When the survey was last taken in April 2006, the euphoria of the housing boom still lingered, and the “necessity” rating for many household items reached a peak following an upward trend since 1996.
The latest survey, conducted in April 2009, shows an about-face for American consumers for half of the 12 household items tested, with a significant drop in necessity ratings for six items:
- Clothes dryers down 17 points, from 83 percent in 2006 to 66 percent today.
- Microwave ovens down 13 points percent from 68 percent to 47 percent.
- Television sets down 12 points from 68 percent to 56 percent, the smallest share of couch potato-ness in more than 35 years, according to Pew.
- Cable or satellite TV down 10 points from 33 percent to 23 percent.
- Dishwashers down 14 points from 35 percent to 21 percent.

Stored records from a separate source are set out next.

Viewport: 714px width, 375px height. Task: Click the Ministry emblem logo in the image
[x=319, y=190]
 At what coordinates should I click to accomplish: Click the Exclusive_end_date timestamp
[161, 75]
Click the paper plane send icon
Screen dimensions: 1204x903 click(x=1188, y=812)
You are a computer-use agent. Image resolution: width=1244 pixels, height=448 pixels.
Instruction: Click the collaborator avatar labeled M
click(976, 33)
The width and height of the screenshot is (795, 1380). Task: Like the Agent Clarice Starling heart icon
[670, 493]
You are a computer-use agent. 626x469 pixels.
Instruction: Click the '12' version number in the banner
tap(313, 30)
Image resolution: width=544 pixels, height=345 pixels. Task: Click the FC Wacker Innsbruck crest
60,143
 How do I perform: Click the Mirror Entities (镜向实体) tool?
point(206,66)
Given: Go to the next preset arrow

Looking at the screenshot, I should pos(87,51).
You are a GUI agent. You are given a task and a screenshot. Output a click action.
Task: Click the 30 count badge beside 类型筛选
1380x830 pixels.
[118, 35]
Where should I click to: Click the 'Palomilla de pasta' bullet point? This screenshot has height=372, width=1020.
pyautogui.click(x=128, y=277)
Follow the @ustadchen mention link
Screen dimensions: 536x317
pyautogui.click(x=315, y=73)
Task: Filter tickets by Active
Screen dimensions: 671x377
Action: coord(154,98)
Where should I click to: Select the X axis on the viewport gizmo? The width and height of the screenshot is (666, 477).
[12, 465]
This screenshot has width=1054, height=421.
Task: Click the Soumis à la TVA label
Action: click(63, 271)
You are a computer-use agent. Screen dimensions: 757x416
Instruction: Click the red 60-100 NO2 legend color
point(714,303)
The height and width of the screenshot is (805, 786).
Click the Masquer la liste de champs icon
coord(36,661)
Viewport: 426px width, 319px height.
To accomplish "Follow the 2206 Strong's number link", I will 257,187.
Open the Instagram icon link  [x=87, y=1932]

- Home air conditioning — despite the news of global warming — down 17 points from 70 percent to 54 percent, though those in the Sun Belt still rated these systems favorably, according to Rich Morin, senior editor at Pew and co-author of the survey.
“This is the first time since the Depression that such a large number of consumers have faced the threat of losing their homes,” says Robert B. Nielsen, assistant professor of consumer economics at The University of Georgia in Athens. “It puts the concept of ‘necessities’ and ‘luxuries’ into context.”
While it may sound fiscally schizophrenic, some high-end, high-tech items held their own or slightly increased in their necessity ratings, including cell phones, home computers, flat-screen TVs, high-speed Internet access and iPods. Cars also continue to be viewed by consumers as essential, with 88 percent rating it a necessity, and only a three-point drop from 2006.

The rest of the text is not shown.